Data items
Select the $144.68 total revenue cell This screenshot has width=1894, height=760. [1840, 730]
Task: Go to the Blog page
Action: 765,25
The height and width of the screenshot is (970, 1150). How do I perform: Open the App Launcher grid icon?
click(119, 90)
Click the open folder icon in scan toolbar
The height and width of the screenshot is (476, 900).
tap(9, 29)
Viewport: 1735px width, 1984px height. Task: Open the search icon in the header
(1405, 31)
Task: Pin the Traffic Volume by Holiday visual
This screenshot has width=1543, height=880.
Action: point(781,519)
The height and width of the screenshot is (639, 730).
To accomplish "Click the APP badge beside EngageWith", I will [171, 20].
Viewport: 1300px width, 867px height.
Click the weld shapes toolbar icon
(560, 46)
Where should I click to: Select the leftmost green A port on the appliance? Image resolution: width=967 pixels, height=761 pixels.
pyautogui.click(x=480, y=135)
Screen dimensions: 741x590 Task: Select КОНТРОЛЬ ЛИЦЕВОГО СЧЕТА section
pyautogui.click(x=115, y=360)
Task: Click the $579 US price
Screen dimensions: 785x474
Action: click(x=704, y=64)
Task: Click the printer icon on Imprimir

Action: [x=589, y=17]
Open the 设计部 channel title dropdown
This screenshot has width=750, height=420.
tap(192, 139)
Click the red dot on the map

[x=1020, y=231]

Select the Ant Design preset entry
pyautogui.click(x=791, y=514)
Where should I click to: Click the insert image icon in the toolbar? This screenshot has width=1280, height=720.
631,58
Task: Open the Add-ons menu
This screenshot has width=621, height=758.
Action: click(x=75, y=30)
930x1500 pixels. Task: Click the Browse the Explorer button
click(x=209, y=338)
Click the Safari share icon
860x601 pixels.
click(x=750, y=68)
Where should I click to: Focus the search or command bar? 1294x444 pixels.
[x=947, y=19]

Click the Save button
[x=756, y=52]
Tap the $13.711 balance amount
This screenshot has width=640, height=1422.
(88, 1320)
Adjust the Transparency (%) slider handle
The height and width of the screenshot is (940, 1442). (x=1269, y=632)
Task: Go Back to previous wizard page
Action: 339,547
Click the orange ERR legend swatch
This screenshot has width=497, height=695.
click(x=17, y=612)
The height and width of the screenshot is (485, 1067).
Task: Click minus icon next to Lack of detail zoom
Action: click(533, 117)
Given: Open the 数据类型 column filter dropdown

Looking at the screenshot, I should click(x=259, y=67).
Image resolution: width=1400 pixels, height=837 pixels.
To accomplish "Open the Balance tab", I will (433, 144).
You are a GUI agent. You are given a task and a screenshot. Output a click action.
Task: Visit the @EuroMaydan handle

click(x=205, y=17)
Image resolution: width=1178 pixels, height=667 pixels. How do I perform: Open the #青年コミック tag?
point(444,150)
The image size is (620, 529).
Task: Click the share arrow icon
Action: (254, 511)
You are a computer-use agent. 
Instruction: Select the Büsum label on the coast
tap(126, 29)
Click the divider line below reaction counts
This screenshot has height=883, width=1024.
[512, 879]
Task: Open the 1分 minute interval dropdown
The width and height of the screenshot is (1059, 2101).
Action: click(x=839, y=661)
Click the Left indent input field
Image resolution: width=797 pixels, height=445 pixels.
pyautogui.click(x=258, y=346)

### ACTION ITEM
Would you copy out exactly the lines above that start at the one containing "Click the open folder icon in scan toolbar" and end at the one containing "Task: Click the $579 US price", inclusive?

### RESULT
Click the open folder icon in scan toolbar
The height and width of the screenshot is (476, 900).
tap(9, 29)
Viewport: 1735px width, 1984px height. Task: Open the search icon in the header
(1405, 31)
Task: Pin the Traffic Volume by Holiday visual
This screenshot has width=1543, height=880.
Action: point(781,519)
The height and width of the screenshot is (639, 730).
To accomplish "Click the APP badge beside EngageWith", I will [171, 20].
Viewport: 1300px width, 867px height.
Click the weld shapes toolbar icon
(560, 46)
Where should I click to: Select the leftmost green A port on the appliance? Image resolution: width=967 pixels, height=761 pixels.
pyautogui.click(x=480, y=135)
Screen dimensions: 741x590 Task: Select КОНТРОЛЬ ЛИЦЕВОГО СЧЕТА section
pyautogui.click(x=115, y=360)
Task: Click the $579 US price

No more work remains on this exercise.